Wie lassen sich die Beobachtungen und Ergebnisse weiternutzen? Neben dem eigenen originären Beitrag und einem Forschungsausblick listet Weaver in Kapitel 7 zusammenfassend sechs prägende Faktoren, die Akteure in der theologischen Ausbildung grundsätzlich berücksichtigen sollten: (1) Das institutionelle Erbe, (2) der eigene historisch-kulturelle Kontext, (3) die Einsichten und Weisheit der gesamten Kirche, (4) der Einfluss demografischer Entwicklungen, (5) die Chancen und Folgen akademischer Akkreditierung, sowie (6) eine kultursensible, nach außen gewandte theologische Reflexion im Dienst der Gemeinde. Zahlreiche Grafiken und Statistiken ergänzen die Analysen; im Anhang finden sich außerdem die genutzten Fragebögen im Sinne einer Grounded Theory.

Colleen Weaver bietet eine methodisch interessante und inhaltlich anregende Studie, die kompakt und trotz mancher Wiederholungen sehr leserfreundlich geschrieben ist. Die frühere Spanien-Missionarin schafft es durchweg, die Balance zwischen Empathie und methodischer Transparenz zu halten und dabei ein hochspannendes praktisch-theologisches Forschungsprojekt voranzubringen. Besonders hervorzuheben sind die exzellenten didaktischen Vertiefungsfragen am Ende jedes Kapitels, die zum Weiterdenken und zur Diskussion anregen.

Etwas negativ fällt auf: Eine tiefere Auseinandersetzung mit relevanter Forschungsliteratur beschränkt sich vor allem auf die ersten drei Kapitel. Auch wäre eine ausführlichere und weniger indirekte Beschäftigung mit einer Theologie und Theorie christlicher Bildung interessant gewesen. Das alles schmälert jedoch keineswegs den Beitrag der Autorin insgesamt. Denn trotz des Fokus auf das protestantische Umfeld der spanischen Hauptstadt wird der Mehrwert und das Transferpotenzial ihrer Forschung überdeutlich.
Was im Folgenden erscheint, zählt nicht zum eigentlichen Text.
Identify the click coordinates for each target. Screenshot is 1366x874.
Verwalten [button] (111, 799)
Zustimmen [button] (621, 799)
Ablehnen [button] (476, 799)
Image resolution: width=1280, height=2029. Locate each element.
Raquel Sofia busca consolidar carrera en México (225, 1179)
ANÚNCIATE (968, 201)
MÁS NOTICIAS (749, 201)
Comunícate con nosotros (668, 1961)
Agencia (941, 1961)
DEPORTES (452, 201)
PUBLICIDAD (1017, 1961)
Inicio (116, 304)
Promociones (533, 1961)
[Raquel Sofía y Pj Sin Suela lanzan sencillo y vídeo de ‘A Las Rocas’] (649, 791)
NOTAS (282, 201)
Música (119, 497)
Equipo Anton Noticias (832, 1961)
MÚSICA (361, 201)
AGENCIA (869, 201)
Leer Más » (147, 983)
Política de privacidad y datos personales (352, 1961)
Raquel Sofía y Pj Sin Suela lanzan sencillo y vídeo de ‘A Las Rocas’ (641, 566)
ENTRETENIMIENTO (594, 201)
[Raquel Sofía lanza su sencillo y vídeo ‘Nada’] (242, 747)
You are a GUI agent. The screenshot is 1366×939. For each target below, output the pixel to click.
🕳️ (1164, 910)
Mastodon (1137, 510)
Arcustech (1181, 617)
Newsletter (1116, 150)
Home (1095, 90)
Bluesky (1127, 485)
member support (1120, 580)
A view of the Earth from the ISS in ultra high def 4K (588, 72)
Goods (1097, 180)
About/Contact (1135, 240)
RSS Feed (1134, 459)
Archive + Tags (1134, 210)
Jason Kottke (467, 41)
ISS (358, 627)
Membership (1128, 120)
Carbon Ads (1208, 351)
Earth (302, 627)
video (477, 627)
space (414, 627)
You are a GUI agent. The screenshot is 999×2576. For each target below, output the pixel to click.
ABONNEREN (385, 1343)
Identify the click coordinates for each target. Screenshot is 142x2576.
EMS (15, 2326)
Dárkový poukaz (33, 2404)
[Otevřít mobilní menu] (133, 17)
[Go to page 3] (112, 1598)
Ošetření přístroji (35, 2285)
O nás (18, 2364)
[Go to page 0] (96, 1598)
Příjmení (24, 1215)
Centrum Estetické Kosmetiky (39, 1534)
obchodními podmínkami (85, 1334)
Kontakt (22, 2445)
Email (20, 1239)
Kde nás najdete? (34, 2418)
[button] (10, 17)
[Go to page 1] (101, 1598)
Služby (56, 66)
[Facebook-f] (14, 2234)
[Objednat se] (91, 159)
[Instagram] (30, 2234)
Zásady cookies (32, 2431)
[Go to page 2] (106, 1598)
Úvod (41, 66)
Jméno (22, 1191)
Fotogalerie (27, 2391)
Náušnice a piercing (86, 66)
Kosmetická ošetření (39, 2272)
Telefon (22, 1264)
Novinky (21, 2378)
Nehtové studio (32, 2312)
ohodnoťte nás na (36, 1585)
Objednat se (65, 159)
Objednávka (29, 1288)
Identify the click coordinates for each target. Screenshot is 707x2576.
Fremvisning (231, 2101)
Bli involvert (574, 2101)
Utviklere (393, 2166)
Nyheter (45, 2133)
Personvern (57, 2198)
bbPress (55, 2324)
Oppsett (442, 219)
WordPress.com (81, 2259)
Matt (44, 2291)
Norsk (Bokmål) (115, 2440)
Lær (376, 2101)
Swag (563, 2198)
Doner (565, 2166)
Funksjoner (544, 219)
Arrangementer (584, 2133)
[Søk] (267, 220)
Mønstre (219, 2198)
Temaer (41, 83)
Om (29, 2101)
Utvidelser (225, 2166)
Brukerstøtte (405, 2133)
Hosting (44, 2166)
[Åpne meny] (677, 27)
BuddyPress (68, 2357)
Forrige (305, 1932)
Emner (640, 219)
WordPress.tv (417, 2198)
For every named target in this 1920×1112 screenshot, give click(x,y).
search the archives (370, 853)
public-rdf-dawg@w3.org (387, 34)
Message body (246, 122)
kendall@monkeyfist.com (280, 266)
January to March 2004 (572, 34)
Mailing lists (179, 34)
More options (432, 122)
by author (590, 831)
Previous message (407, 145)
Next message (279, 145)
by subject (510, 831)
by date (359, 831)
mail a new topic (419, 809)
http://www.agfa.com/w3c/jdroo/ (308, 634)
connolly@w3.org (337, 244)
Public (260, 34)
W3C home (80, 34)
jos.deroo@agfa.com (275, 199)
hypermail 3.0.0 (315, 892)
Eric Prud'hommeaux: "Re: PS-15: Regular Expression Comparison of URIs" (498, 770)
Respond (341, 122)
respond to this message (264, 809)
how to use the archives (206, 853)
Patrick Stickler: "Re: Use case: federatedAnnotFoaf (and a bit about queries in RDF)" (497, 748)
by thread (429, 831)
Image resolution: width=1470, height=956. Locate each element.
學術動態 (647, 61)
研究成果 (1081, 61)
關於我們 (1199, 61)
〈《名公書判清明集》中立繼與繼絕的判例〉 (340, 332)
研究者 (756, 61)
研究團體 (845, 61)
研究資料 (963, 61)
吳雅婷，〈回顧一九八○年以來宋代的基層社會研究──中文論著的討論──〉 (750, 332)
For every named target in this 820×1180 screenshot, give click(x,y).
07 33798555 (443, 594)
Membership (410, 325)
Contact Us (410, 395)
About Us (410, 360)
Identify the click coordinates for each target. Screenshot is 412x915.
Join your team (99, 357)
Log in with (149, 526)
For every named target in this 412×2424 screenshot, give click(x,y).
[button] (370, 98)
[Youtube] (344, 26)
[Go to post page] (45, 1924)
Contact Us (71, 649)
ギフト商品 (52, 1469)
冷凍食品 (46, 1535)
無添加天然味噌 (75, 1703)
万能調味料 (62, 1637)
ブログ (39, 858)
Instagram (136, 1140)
Wer soll wie, wozu und wo unterrichtet werden? Hinter dieser Frage steht ein theologischer, pädagogischer und struktureller Fragenkomplex, der abseits des theologischen Tagesgeschäfts zu einem tieferen, verantwortungsvollen Reflexionsprozess drängt. Und genau dazu motiviert und leitet Weavers Studie letztlich auch an. Verantwortliche und Lehrkräfte in theologischen Ausbildungsstätten, in Gemeindebünden oder christlichen Werken werden von The Fruits of Listening zweifellos viele wertvolle Impulse mitnehmen und strategisch umsetzen können.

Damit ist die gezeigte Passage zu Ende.